Como mostrou a CNN, o líder do PT na Câmara, Lindbergh Farias (RJ), em conversas com bancadas da Casa, alertou que Lula vetará qualquer iniciativa de anistia aprovada pelo Congresso Nacional.

Caso o chefe do Planalto faça uso da prerrogativa, o Congresso Nacional ainda pode reverter o veto. Governistas, entretanto, consideram que nesse cenário a questão seria judicializada e que, assim, caberia ao STF (Supremo Tribunal Federal) decidir sobre a constitucionalidade da matéria.

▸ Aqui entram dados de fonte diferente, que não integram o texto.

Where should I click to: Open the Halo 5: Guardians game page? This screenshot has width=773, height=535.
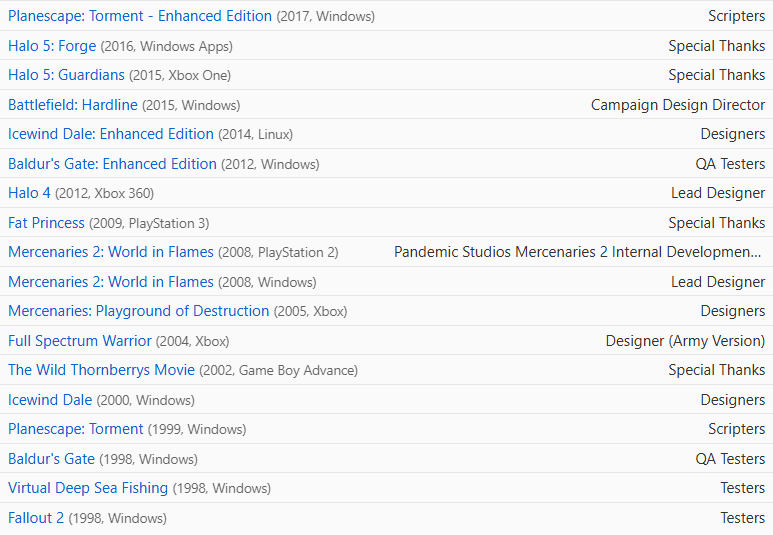[66, 75]

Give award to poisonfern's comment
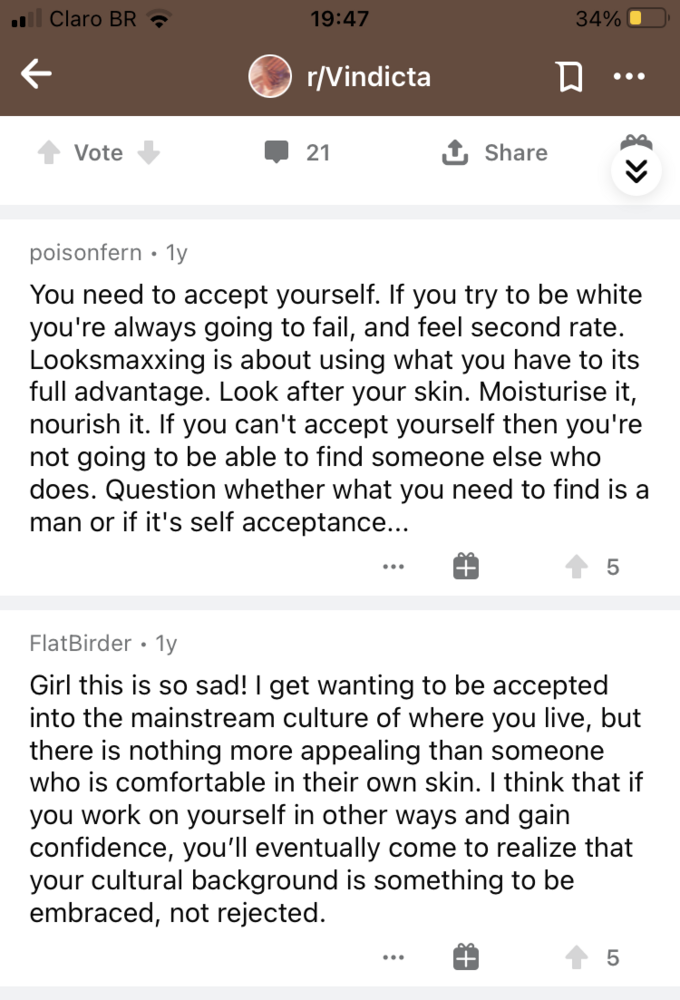coord(466,566)
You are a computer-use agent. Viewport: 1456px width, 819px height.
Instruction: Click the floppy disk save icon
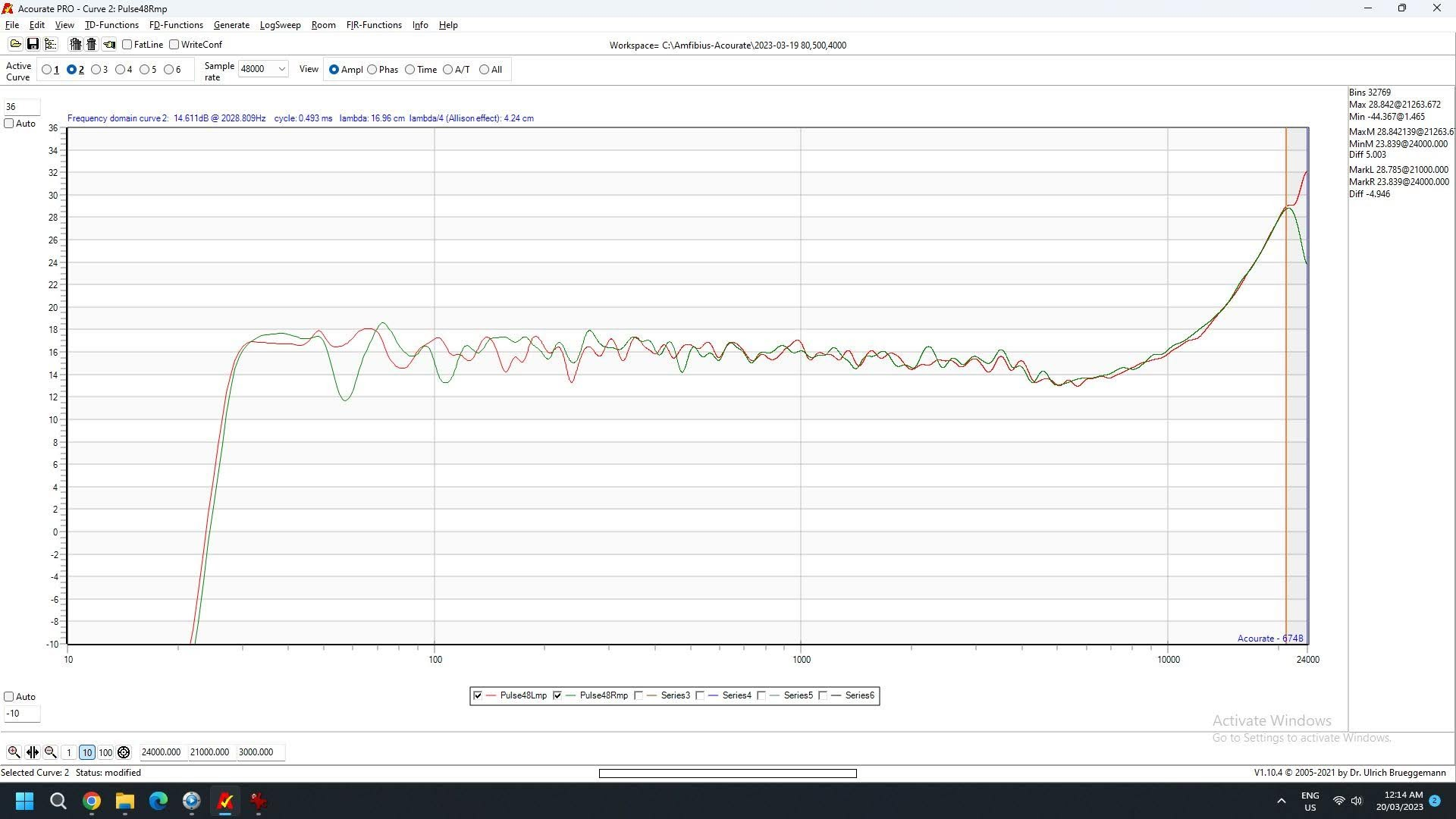click(33, 45)
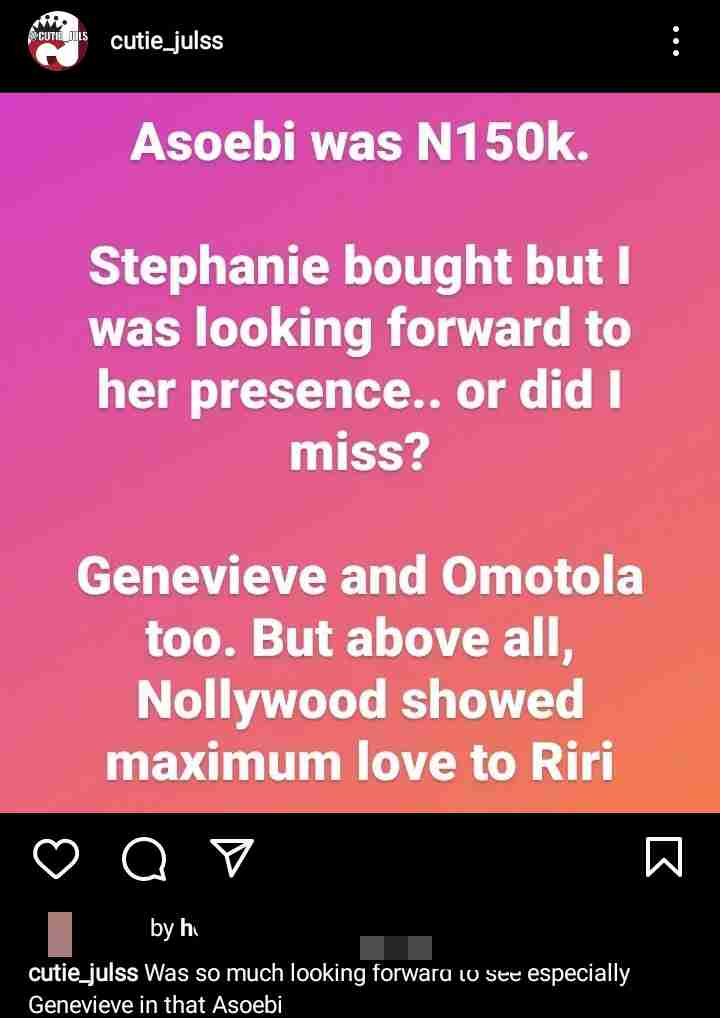The image size is (720, 1018).
Task: Tap the 'Genevieve and Omotola' line
Action: [x=360, y=577]
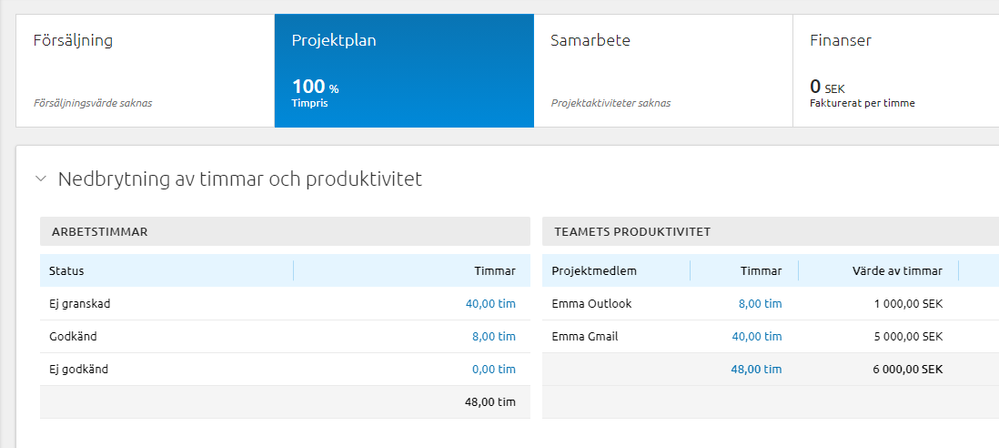Image resolution: width=999 pixels, height=448 pixels.
Task: Sort by the Projektmedlem column header
Action: pos(594,271)
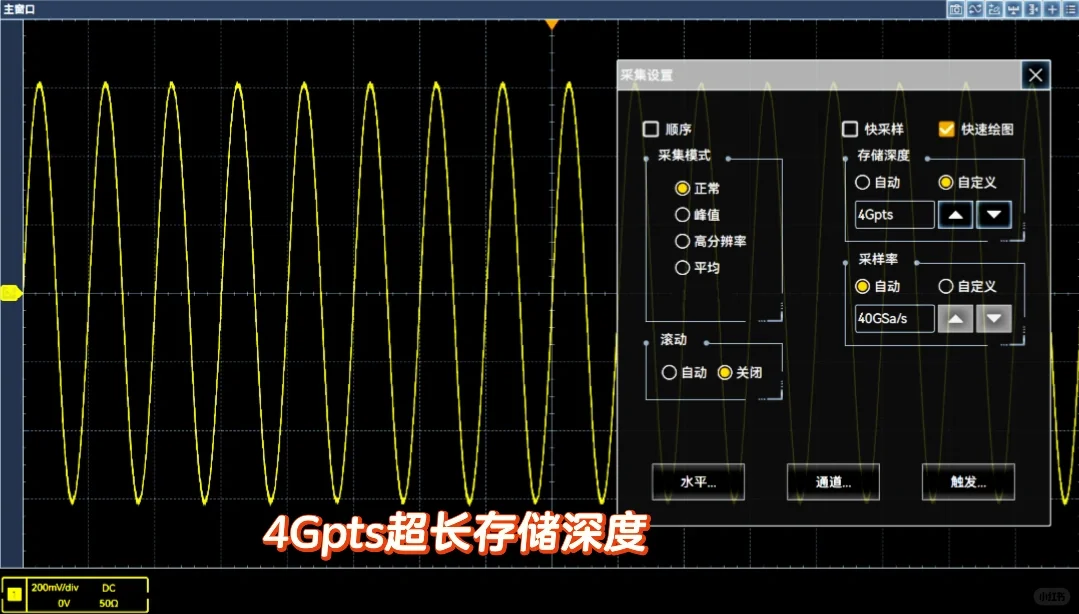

Nas últimas semanas, a oposição viu crescer a possibilidade de pautar e aprovar anistia a Jair Bolsonaro (PL) ao término do julgamento no Supremo Tribunal Federal (STF). A sinalização do presidente da Câmara, Hugo Motta (Republicanos-PB) reacendeu a esperança dos aliados do ex-presidente.

De acordo com o líder do PL na Câmara, Sóstenes Cavalcante (RJ), o presidente da Casa teria se comprometido a pautar a proposta de anistia, mas ainda sem indicar um cronograma.

Esta semana, o líder do PL e o presidente da Câmara tiveram reunião para tratar especificamente do tema e já têm encontro marcado para a próxima semana.

Hugo Motta, apesar de abrir espaço a essa discussão, não tem indicado que vai pautar a anistia enquanto durar o julgamento de Bolsonaro.

“Semana que vem não será nada. Vai ser uma semana mais tranquila para fazermos os diálogos”, explicou Sóstenes a jornalistas nesta quinta-feira (4).

Teria pesado a Motta sinalizar disposição para pautar o assunto o desembarque de União e PP (Progressistas) do governo e a atuação do governador Tarcísio de Freitas (Republicanos-SP).

Neste momento, os debates se concentram na abrangência do texto. As propostas são as mais diversas e incluem, por exemplo, um texto que abrange todos os implicados desde o inquérito das fake news até a reversão da inelegibilidade de Bolsonaro.

Outra versão, considerada mais palatável, incluiria apenas as pessoas que depredaram a Praça dos Três Poderes no 8 de Janeiro.